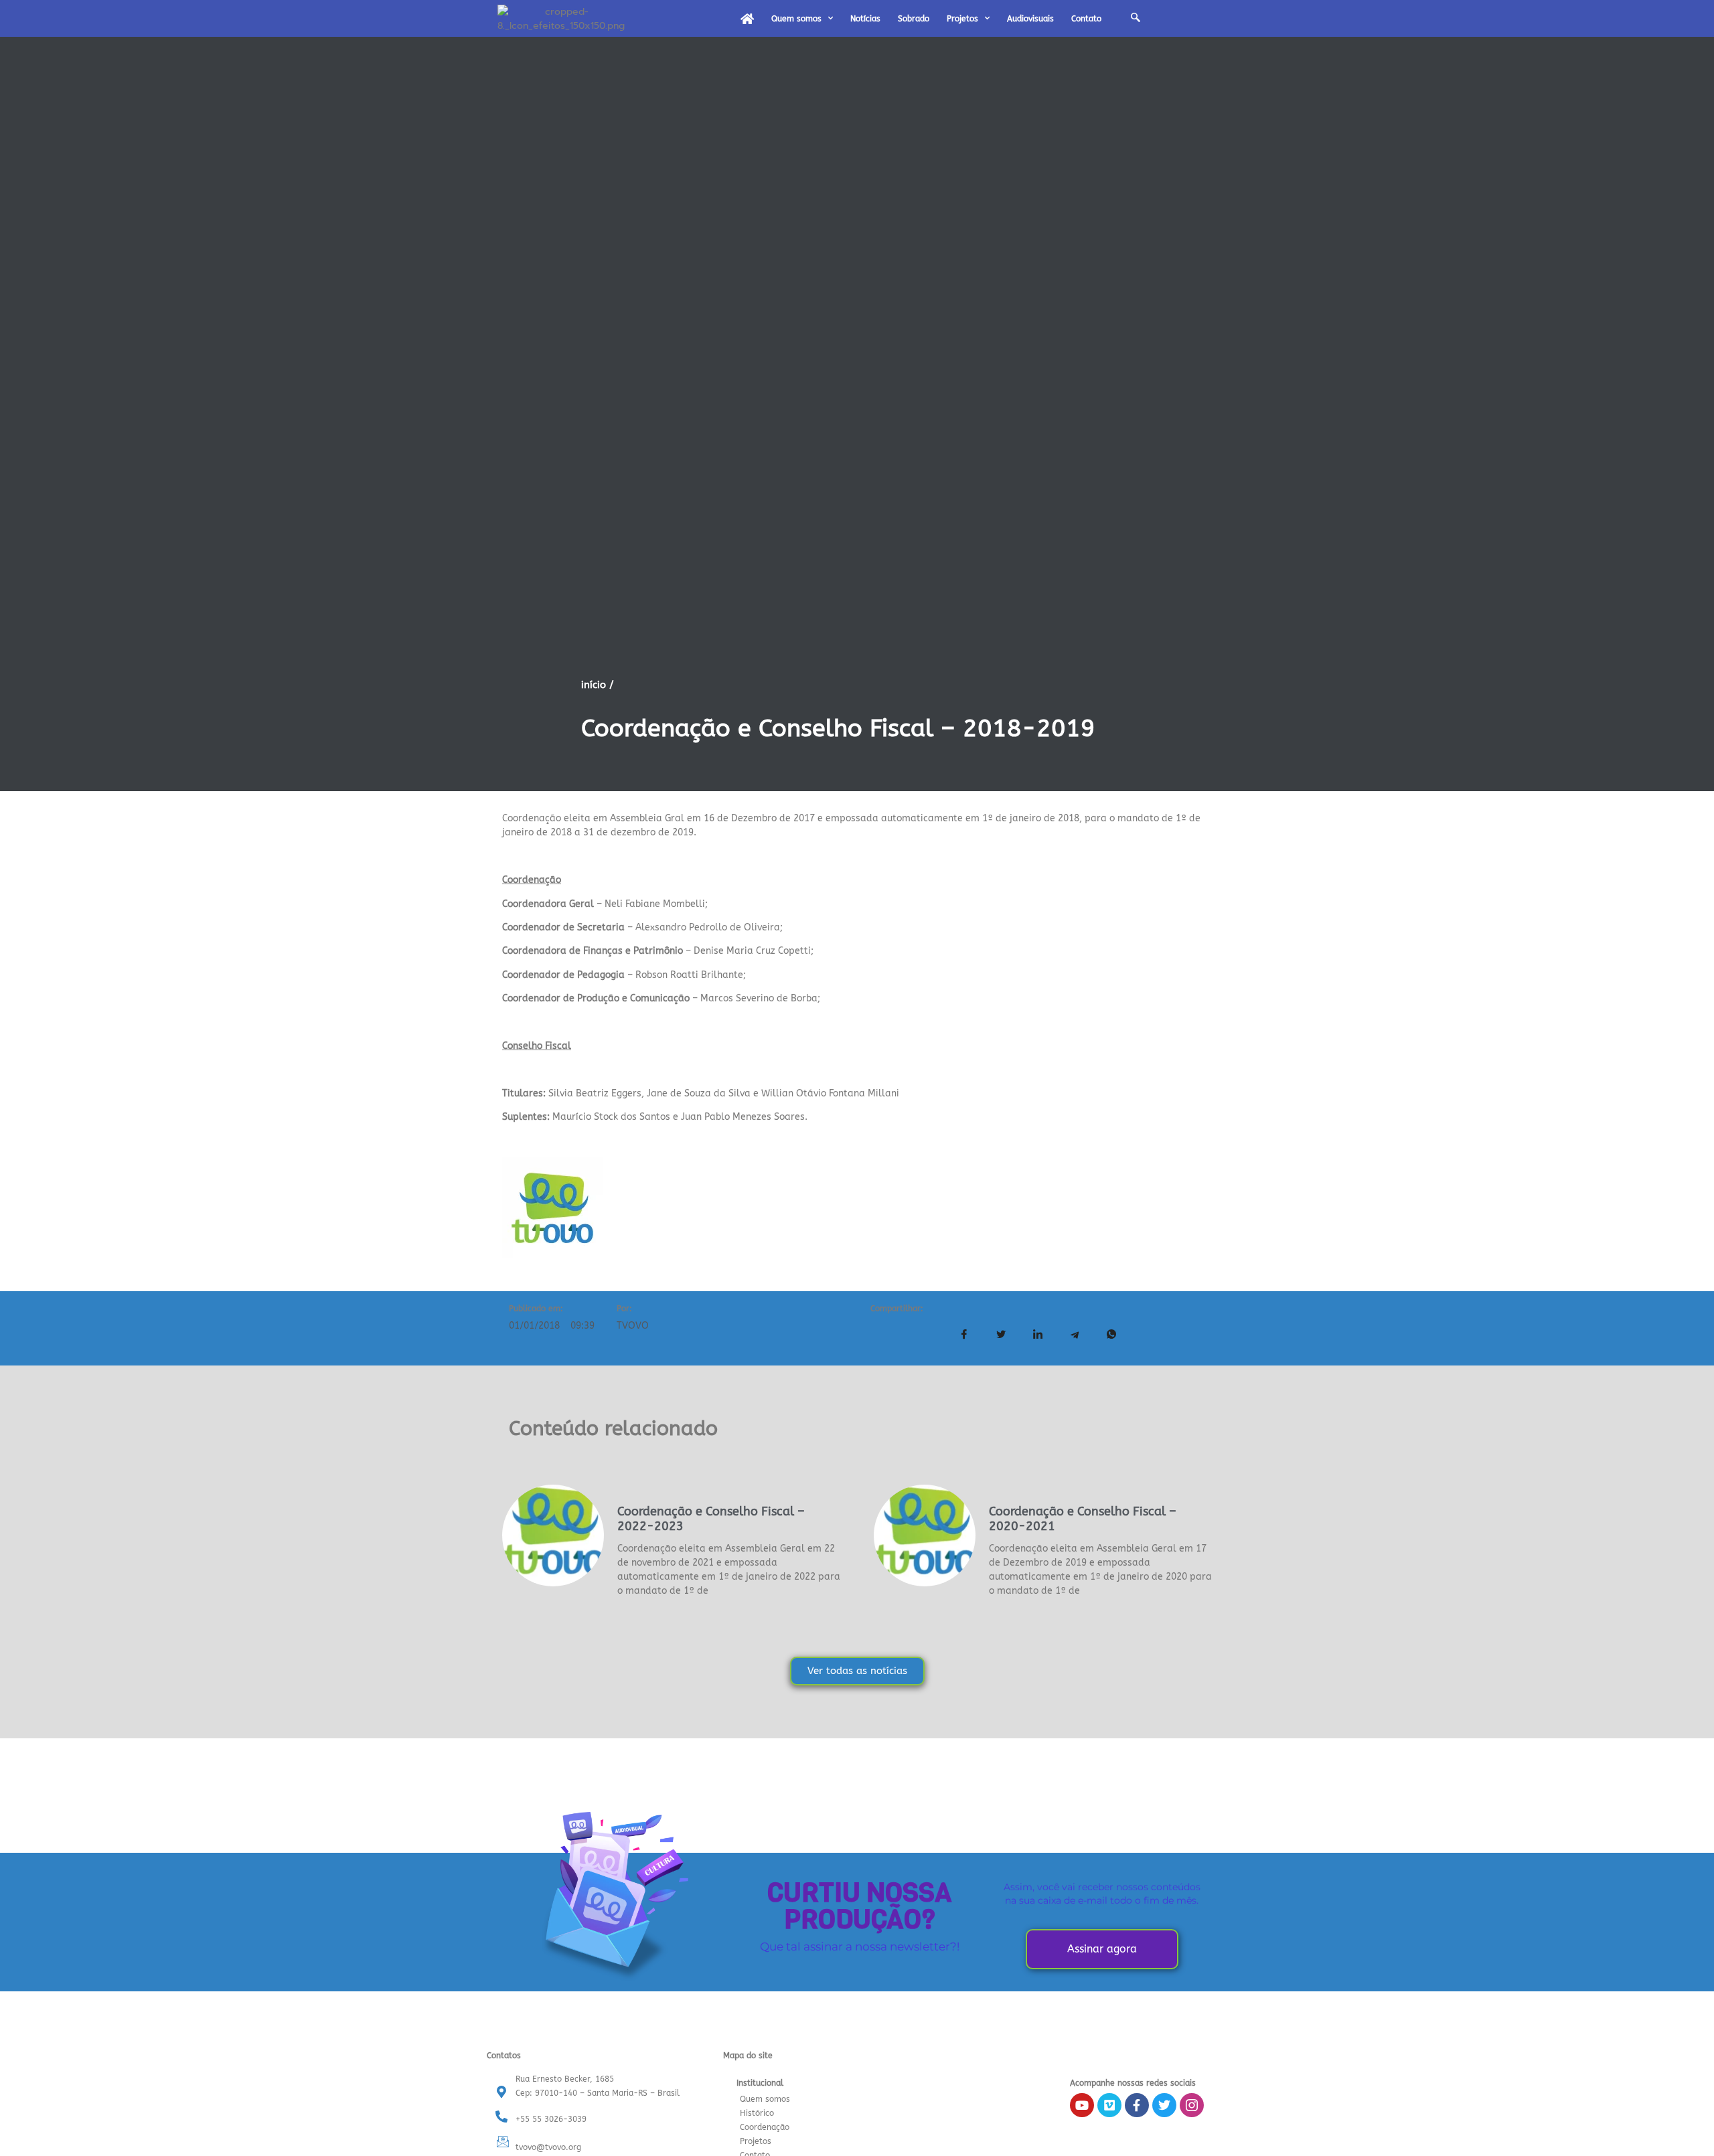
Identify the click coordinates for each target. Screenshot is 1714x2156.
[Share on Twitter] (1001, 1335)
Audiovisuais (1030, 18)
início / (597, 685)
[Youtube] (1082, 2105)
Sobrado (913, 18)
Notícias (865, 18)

----------------

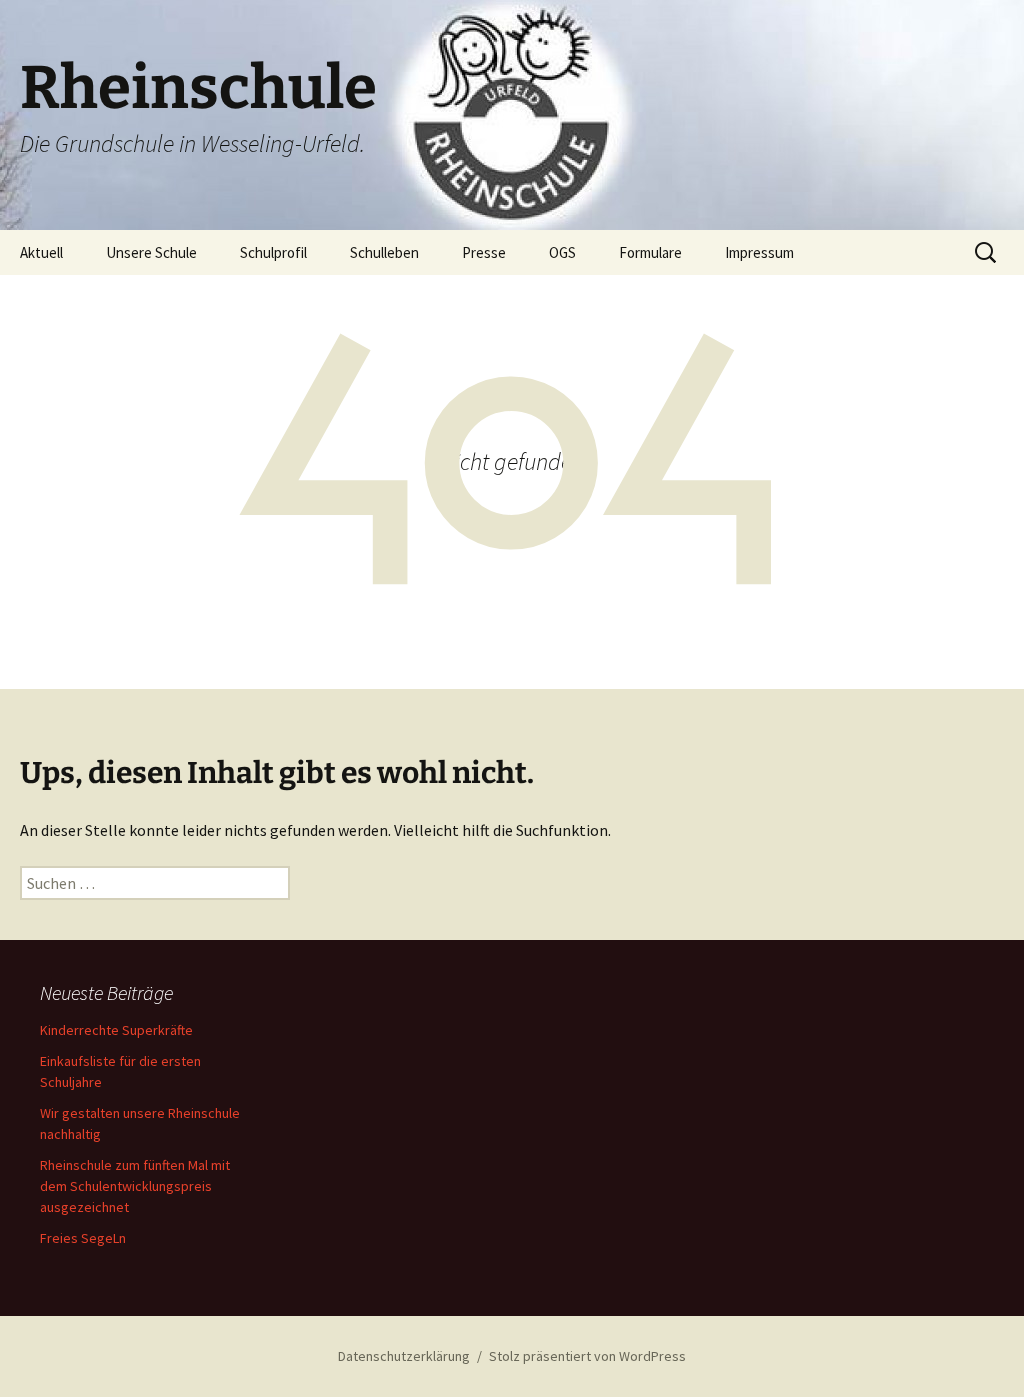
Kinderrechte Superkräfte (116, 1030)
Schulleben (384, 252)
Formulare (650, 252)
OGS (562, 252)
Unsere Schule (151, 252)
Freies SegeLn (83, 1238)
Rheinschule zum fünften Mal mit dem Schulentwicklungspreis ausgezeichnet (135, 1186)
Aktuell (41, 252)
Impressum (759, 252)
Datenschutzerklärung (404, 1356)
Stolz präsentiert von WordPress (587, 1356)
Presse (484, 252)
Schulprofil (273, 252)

----------------

• _Requirement_: Using the entries above, extract exactly the span from the line with "Freies SegeLn (83, 1238)" to the line with "Schulprofil (273, 252)", both lines included; leave out everything else.

• _The answer_:
Freies SegeLn (83, 1238)
Rheinschule zum fünften Mal mit dem Schulentwicklungspreis ausgezeichnet (135, 1186)
Aktuell (41, 252)
Impressum (759, 252)
Datenschutzerklärung (404, 1356)
Stolz präsentiert von WordPress (587, 1356)
Presse (484, 252)
Schulprofil (273, 252)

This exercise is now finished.